Speaking more than one language is indeed an accomplishment. "Hyperpolyglottery" is the term coined to refer to fluency in 6 or more languages.

Supposedly the known leader historically in this field was the Cardinal Giuseppe Messofanti of Italy (1776-1849). It has been said that he knew 72 languages but a more soundly based estimate by historians is a still amazing 39 languages.


Many of us have read about the unreliability of eyewitness testimony in criminal trials. Even in death penalty cases in the U.S. such testimony has often been accepted by juries when, in terms of justice,  it should not have been. Perhaps it is partly the effect on juries of having seen too many movies and television dramas in which eyewitness identification of the accused is the key to achieving the 'right verdict'.

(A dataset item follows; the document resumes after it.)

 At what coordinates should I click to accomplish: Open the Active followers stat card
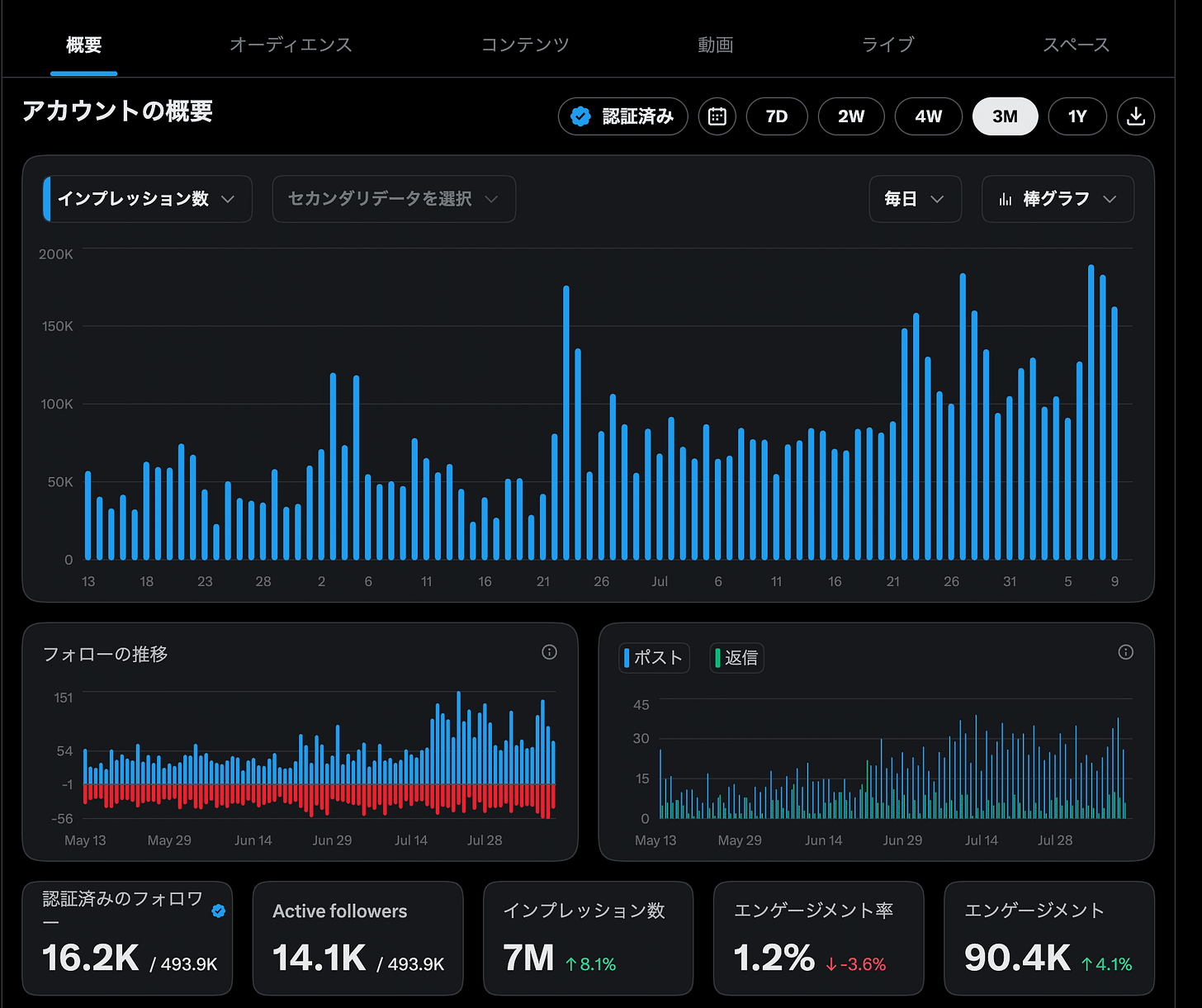click(357, 938)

DNA testing has demonstrated, if any further demonstration was needed, the folly of imposing the death penalty since clearly it means the execution of too many innocent persons. Canada, in the absence of the death penalty since the government of John Diefenbaker, has a long list of innocent persons convicted of murder who would have otherwise been executed but ended up being exonerated, too often after many years of imprisonment.

Remember these ten famous Canadian 'murderers' who ended up exonerated (just a few among many)?

David Milgaard
Steven Truscott
Wilbert Coffin
Thomas Sophonow
Donald Marshall
Guy Paul Morin
Gregory Parsons
James Driskell
Robert Baltovich
William Mullins-Johnson

It is just such a list of the wrongly convicted that should convince even the most ardent defenders of the death penalty of its inherent injustice. In the U.S. the list of the wrongly convicted is much longer.

Because DNA testing makes it possible to measure the validity of eyewitness testimony in certain criminal cases a recent U.S. study of American cases is particularly interesting. Of 40 cases in which DNA evidence established the innocence of wrongly imprisoned people the study showed that 36 of them (90%) had involved mistaken eyewitness identification.